The development of the 1.5 exaflops Frontier supercomputer, likely to be the U.S.’ first system to reach full delivery, is well underway according to Oak Ridge’s Nichols—and it'll likely start being stood up next summer. The system will be installed in the space that used to house the lab’s Titan system, but with significant updates.
“For example, we gutted the datacenter and upgraded our utilities—2.5 miles of powerlines were installed and a new mechanical plant was built—to provide about 40 megawatts of power and cooling to the Frontier data center,” Nichols said.
He added that application development teams will have early access to Frontier next year. Further, Nichols explained there are two dozen exascale applications presently under development through the ECP. This means there’ll be scalable uses spanning two dozen disciplines ready to run on the up and coming system, he noted, and to help solve some of the world’s toughest problems in quantum materials, chemistry, physics, additive manufacturing, fusion, fission, and more.
“Frontier will support research in solving problems that would have seemed impossible as recently as 5 years ago,” Nichols said, adding that the lab is already “thinking about the system that will follow” it.
And El Capitan is on schedule for full deployment in 2023, LLNL’s Thomas confirmed. The California-based lab recently launched construction on its Exascale Computing Facility Modernization project, which he said involves upgrading the Livermore Computing Center’s mechanical and electrical, so that it may accommodate the forthcoming system and other future machines.

**Instructions**.
1/ In the passage on exascale supercomputers, rewrite the part that opens with the words "And El Capitan" and closes with "other future machines.", replacing "on schedule" with "on track".
2/ Carry on the passage on exascale supercomputers from the point at which it stops.

**Excerpted data**.
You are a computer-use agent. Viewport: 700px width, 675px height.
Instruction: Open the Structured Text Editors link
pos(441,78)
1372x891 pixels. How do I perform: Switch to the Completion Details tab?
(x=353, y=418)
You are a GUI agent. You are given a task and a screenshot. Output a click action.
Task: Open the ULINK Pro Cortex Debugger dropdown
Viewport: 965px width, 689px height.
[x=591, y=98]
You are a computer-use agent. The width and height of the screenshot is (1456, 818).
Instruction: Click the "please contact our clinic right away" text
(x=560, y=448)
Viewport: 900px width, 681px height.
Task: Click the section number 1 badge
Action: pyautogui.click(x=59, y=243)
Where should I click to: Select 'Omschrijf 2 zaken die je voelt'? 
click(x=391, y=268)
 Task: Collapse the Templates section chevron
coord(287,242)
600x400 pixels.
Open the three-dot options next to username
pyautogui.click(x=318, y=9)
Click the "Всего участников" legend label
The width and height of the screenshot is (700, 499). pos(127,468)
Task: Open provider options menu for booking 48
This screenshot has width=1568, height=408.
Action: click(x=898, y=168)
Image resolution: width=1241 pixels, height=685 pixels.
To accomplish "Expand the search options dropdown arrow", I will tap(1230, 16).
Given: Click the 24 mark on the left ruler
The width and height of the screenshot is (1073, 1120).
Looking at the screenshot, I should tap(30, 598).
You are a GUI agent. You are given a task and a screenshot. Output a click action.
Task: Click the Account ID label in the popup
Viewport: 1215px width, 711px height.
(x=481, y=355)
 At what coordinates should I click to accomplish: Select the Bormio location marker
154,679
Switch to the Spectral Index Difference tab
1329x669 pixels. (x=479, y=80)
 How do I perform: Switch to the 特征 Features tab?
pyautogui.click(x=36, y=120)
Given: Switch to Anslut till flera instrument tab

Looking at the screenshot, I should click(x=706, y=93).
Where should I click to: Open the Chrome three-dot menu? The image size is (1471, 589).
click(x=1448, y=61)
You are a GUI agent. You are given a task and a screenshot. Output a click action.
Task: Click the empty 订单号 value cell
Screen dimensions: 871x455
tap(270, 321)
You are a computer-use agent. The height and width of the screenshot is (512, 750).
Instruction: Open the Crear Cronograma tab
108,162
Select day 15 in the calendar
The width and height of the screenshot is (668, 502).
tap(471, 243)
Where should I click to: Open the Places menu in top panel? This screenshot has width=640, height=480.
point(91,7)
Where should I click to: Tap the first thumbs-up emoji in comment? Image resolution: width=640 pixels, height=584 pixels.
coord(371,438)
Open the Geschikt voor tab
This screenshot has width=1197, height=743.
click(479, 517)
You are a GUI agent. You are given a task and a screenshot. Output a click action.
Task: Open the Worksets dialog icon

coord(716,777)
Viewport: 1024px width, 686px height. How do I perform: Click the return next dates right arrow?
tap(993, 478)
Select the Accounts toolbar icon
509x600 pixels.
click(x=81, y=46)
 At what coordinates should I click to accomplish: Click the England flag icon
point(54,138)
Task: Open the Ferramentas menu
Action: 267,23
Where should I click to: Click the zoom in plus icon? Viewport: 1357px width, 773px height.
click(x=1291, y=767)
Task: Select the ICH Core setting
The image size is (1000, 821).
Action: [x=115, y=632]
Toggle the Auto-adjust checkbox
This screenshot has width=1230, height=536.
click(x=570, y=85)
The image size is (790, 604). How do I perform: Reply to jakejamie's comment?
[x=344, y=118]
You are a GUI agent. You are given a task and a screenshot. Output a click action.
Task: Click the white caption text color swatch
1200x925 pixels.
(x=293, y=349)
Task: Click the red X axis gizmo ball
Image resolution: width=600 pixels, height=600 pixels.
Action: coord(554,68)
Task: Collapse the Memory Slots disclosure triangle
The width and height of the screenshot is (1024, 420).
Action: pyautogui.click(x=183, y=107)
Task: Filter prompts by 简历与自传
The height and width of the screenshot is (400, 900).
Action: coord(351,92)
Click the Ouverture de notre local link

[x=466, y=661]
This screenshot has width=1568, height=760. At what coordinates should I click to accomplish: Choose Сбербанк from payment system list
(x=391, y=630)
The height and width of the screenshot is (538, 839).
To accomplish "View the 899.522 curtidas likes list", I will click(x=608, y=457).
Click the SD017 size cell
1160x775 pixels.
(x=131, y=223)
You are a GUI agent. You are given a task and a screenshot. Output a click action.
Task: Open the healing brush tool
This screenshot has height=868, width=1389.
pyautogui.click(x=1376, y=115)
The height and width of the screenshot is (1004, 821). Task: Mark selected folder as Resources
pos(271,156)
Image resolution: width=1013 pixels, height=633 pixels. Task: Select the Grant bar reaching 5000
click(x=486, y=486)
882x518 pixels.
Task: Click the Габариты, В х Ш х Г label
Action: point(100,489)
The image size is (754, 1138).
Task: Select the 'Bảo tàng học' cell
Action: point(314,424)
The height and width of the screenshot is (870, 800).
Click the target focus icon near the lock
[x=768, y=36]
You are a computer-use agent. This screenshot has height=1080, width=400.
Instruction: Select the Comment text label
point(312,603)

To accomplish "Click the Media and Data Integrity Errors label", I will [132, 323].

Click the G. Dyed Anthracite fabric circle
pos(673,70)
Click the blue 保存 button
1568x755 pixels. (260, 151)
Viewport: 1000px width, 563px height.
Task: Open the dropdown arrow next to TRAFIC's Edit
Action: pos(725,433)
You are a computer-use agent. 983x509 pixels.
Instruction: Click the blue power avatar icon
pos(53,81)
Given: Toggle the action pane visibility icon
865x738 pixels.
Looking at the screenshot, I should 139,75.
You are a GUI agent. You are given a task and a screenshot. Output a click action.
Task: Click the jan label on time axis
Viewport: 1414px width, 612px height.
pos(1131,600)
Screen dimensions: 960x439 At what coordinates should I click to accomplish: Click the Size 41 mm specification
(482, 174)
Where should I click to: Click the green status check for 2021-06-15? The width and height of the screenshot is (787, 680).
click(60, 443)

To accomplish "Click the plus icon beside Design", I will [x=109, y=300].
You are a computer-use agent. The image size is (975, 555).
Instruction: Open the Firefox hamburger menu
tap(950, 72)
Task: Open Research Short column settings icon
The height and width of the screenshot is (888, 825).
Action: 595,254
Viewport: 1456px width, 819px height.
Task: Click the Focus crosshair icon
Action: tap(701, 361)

**Answers to the problems**.
1/
And El Capitan is on track for full deployment in 2023, LLNL’s Thomas confirmed. The California-based lab recently launched construction on its Exascale Computing Facility Modernization project, which he said involves upgrading the Livermore Computing Center’s mechanical and electrical, so that it may accommodate the forthcoming system and other future machines.

2/
“El Capitan will require about 30 megawatts [or MW] of power to run alone, and this upgrade will take the building’s energy capacity up to 85 MW,” Thomas said. “We will also be eventually adding a smaller unclassified version of El Capitan that will be used for basic science.”
Thomas added that the team is “working on porting and optimizing existing codes so they will work on El Capitan,” in hopes that researchers can hit the ground running and initiate programmatic work immediately after the machine is accepted into production.
With the powerful machine, Lawrence Livermore insiders imagine they’ll be able to routinely run very complex three-dimensional multiphysics simulations at high resolutions to support the lab’s national security missions for the National Nuclear Security Administration. The system will unleash most applications about 10 times faster on average than the world’s third-most powerful supercomputer Sierra, Thomas said, clarifying that this means that many simulations that take scientists a week or more to do on Sierra, “should be turned around in less than a day on El Capitan.” Those capabilities will prove crucial as the lab works to meet the increasing demands of NNSA’s Stockpile Stewardship Program, which ensures the security of America’s nuclear stockpile—in the absence of underground testing.
“A lot can change between now and 2023, but at an excess of 2 exaflops, we anticipate El Capitan will be the world’s most powerful supercomputer by the time it is fully deployed,” Thomas said.
Brandi Vincent is a staff correspondent at Nextgov.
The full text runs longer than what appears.